API documentation is automatically generated using Swagger. You can view documention by visiting this link.
Symbol can be enabled or disabled. Only enabled symbols' articles will be shown on news feed.
GetOrNone manager was implemented in order to avoid using filter method in cases where None response was desired and there was only one object to work with.
Validations were done on views, such as:
- Already existing symbol cannot be added
- Article/symbol that does not exist cannot be removed
- Already archived/deleted articles cannot be archived/deleted again
- Appropriate messages when errors happen
- Cannot delete default symbols (AATL,TWTR, GC=F and INTC)
Pagination is implemented, and can be checked by setting page query param, for example: Invalidated caching is implemented.
http://localhost:8000/api/v1/news/?symbol=TWTR&&page=2
This would return all the news with symbol TWTR positioned on page 2.
Celery is used for asynchronous tasks and periodic scraping every 15 minutes, with initial scrape starting when the app starts.

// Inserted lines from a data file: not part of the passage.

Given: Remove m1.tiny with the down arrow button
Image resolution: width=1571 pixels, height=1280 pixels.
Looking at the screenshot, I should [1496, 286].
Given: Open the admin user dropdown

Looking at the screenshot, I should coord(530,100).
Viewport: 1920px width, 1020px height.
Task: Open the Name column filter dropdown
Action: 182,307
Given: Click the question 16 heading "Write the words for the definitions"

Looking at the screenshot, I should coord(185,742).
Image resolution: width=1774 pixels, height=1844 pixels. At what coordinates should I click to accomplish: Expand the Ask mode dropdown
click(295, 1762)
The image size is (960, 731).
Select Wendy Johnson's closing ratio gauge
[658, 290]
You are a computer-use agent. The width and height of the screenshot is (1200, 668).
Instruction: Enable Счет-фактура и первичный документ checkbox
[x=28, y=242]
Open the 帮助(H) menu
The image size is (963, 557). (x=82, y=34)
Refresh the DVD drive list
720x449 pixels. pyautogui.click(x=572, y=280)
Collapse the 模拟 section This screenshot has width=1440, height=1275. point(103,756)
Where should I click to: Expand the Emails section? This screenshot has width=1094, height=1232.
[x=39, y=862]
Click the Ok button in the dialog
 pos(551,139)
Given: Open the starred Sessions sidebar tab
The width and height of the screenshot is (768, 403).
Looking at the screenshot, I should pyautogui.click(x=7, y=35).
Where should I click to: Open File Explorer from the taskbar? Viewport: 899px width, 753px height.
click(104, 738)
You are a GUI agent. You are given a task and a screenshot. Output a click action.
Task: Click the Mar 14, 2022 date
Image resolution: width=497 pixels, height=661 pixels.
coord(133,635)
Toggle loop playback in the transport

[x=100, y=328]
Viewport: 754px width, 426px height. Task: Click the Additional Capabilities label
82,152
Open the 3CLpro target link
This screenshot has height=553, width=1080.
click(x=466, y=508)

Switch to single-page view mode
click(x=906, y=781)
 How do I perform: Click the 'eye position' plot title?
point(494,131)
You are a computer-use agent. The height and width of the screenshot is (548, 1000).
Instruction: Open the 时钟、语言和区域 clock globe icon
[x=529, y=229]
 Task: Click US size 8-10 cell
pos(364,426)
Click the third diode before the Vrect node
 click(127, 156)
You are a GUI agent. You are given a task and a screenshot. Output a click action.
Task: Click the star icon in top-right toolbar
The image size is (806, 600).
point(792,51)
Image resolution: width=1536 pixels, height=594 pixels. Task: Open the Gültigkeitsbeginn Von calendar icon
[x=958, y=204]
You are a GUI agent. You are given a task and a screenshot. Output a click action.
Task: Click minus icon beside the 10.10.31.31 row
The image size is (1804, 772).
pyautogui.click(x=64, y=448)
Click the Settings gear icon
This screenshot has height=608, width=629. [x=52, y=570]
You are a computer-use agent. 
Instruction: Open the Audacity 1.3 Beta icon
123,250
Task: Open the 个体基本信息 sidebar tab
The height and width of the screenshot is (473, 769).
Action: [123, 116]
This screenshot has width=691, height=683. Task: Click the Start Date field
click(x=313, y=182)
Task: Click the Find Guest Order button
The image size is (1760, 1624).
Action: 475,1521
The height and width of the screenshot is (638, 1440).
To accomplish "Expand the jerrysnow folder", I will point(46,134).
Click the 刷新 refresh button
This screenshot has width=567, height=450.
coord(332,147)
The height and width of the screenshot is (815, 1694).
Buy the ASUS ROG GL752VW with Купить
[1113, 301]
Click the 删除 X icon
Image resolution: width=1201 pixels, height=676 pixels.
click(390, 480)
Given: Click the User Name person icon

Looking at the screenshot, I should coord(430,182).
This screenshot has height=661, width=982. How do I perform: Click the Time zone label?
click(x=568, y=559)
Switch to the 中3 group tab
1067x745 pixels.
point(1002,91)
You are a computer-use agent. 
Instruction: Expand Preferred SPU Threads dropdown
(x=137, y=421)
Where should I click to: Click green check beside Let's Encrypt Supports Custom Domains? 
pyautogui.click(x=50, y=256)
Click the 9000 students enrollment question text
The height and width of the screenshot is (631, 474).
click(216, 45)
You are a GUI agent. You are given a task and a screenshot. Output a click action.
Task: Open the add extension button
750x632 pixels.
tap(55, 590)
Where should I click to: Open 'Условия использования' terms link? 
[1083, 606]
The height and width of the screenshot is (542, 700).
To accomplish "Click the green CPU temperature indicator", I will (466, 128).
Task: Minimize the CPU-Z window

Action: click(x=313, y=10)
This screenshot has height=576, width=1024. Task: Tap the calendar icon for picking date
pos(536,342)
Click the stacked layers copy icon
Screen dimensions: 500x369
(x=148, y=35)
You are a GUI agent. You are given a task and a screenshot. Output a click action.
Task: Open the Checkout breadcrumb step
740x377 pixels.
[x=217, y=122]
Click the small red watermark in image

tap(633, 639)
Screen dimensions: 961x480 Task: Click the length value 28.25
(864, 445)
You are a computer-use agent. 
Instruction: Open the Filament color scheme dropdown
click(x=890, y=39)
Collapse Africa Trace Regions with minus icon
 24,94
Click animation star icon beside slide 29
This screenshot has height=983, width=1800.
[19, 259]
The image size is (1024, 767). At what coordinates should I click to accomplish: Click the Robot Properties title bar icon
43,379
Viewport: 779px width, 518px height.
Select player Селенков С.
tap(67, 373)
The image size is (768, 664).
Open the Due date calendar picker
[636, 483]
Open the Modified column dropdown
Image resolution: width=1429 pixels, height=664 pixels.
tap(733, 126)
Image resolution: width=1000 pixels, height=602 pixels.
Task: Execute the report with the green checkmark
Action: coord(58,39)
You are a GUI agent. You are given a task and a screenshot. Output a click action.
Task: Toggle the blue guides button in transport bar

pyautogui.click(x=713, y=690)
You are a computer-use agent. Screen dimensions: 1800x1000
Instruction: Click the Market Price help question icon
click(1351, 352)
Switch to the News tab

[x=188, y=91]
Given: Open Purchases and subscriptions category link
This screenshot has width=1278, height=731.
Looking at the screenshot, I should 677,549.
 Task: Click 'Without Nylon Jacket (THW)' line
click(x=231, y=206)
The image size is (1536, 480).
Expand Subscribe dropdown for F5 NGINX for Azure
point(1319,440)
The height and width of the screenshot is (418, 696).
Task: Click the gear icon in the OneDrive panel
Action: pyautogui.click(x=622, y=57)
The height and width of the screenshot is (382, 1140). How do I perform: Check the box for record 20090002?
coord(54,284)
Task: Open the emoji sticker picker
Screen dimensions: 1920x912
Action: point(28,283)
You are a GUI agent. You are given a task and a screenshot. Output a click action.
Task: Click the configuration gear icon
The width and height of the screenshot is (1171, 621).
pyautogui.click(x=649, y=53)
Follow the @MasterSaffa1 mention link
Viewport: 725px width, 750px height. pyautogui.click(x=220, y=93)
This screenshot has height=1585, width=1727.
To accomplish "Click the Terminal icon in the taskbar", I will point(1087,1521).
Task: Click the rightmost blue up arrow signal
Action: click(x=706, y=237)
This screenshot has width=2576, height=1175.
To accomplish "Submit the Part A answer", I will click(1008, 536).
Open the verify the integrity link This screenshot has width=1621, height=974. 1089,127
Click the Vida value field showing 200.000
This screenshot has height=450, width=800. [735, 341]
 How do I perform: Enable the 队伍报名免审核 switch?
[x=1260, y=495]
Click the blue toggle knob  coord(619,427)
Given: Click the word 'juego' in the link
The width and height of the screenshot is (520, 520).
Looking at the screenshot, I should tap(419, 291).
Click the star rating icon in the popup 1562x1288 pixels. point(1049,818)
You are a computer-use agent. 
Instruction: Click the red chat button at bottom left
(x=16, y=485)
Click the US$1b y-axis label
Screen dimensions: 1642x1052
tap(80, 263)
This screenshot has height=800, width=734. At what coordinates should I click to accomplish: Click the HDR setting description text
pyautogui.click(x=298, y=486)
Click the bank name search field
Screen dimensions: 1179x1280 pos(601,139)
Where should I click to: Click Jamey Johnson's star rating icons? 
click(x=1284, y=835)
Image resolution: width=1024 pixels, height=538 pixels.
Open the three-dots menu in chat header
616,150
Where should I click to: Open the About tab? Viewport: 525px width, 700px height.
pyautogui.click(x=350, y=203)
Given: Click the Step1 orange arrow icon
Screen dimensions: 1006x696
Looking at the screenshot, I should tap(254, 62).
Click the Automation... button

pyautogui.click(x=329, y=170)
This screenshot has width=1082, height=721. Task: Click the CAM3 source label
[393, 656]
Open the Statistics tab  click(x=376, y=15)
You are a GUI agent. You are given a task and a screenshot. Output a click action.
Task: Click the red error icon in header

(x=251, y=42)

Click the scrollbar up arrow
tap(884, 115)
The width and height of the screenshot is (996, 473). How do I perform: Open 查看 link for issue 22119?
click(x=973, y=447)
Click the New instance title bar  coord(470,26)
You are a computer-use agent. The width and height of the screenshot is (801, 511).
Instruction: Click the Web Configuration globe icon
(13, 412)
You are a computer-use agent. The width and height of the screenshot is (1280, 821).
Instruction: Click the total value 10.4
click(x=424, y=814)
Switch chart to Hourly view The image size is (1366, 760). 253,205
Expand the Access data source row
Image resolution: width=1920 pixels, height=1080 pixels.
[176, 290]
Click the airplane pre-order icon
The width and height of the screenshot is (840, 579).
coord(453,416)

Library used for scraping is BeautifulSoup4.
News are per default archived when 30 days old, and deleted when 90 days old. These values can be changed in Django Admin. Queue is per default purged every day to keep the working flow clean.
Admin page for this app can be visited [here].(http://localhost:8000/admin/newscraper)
Flower page for this app with all the tasks can be visited [here].(http://localhost:5555/tasks)
If you are familiar with Docker, then you just need Docker. If you don't want to use Docker, then you just need Python3 and Postgres installed.
After cloning the project and navigating to the cloned project, run the following command:
docker-compose up
Afterwards, you should see 6 running containers.
Start the dev server for local development:
cp .env.dist .env
docker-compose up
Run a command inside the docker container:
docker-compose run --rm web [command]
python3 -m venv env && source env/bin/activate # activate venv
cp .env.dist .env # create .env file and fill-in DB info
pip install -r requirements.txt # install py requirements
./manage.py migrate # run migrations
./manage.py collectstatic --noinput # collect static files
redis-server # run redis locally for celery
celery -A src.config worker --beat --loglevel=debug
--pidfile="./celerybeat.pid"
--scheduler django_celery_beat.schedulers:DatabaseScheduler # run celery beat and worker
This will run server on http://localhost:8000
python3 manage.py runserver
If you want, you can create initial super-user with next commad:
python3 manage.py createsuperuser
Unit tests and model factories for most important code parts are written and can be run by the following command, with coverage integrated:
python3 manage.py test